TXR: a Pattern Matching
Language (Not Just) for
Convenient Text Extraction

Kaz Kylheku <kaz@kylheku.com>

Quick Links

What is it?

TXR is a fusion of different streams of thought. It is influenced by concepts from text processing languages such as awk or perl, pattern matching concepts from logic/AI programming, Lisp and functional languages. It is relatively new. Development began around September 2009.

TXR is a pragmatic, convenient text munging language. Or rather, has one built in. Similarly to other text processing tools, it has certain convenient implicit behavior with regard to input handling. Whereas, say, awk implicitly reads a file, breaking it into records and fields which are accessible as positional variables, TXR has quite a different way of making input handling implicit: namely via a nested, recursive pattern matching language which binds variables. This approach still handles delimited fields with relative convenience, but generalizes into handling messy, loosely structured data, or data which exhibits different regularities in different sections, etc. Constructs in TXR (the pattern language) aren't imperative statements, but rather pattern-matching directives: each construct terminates by matching, failing, or throwing an exception. Searching and backtracking behaviors are implicit. It has features like structured named blocks with nonlocal exits, structured exception handling, named pattern matching functions, and numerous other features.  TXR's pattern language is powerful enough to parse grammars, yet simple to use in an ad-hoc way on trivial tasks.

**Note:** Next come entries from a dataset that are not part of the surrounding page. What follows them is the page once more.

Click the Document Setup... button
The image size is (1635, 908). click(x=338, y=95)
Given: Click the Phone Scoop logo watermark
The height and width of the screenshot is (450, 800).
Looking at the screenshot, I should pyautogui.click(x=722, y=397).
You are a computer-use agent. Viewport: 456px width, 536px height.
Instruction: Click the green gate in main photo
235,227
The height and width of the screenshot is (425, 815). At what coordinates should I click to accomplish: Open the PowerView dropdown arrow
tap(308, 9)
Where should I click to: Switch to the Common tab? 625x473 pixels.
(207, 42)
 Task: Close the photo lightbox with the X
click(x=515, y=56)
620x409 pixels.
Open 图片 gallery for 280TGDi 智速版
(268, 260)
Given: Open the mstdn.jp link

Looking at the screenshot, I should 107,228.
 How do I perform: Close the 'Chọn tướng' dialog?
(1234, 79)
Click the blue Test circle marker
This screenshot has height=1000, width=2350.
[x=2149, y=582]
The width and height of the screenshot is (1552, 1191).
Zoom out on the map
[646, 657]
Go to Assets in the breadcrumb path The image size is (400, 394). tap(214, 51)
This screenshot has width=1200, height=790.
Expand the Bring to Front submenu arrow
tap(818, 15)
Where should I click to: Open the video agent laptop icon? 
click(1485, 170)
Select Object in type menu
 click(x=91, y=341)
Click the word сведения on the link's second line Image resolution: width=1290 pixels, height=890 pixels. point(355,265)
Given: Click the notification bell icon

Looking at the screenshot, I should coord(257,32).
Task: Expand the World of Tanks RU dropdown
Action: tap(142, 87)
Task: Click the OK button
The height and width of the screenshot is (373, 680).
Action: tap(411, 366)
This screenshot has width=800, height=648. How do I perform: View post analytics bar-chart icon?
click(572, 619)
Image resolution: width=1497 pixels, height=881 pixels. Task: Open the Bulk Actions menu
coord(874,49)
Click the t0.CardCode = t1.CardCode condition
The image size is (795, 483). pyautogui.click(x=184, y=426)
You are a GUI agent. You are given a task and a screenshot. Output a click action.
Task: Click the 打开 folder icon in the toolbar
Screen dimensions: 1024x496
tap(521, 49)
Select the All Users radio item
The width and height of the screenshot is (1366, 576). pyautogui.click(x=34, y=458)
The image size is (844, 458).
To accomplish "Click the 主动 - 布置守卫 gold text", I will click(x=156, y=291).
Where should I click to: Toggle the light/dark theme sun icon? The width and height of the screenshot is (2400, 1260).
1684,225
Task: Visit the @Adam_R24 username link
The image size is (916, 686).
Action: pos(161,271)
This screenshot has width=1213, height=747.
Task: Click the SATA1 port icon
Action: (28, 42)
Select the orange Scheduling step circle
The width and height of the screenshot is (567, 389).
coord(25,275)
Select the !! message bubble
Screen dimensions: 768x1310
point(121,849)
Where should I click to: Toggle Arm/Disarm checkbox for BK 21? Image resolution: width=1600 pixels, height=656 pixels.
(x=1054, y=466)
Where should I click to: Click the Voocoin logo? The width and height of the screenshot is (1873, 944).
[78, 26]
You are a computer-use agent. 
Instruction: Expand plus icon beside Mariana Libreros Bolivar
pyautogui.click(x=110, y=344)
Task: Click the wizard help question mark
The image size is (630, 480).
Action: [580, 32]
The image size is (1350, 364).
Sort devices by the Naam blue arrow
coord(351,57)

TXR also has the "brains" that the designers of other pragmatic, convenient text munging languages have neglected to put in: a built in, powerful functional and imperative language, with all the goodies: garbage collection, bignum integers; symbols; lists (eager and lazy); vectors; lexical closures; exception handling; dynamic nonlocal exists; named blocks; hash tables with optional weak semantics; streams; strings; quasiliterals; quasiquotes; and regular expressions with advanced operators like intersection, complement, difference.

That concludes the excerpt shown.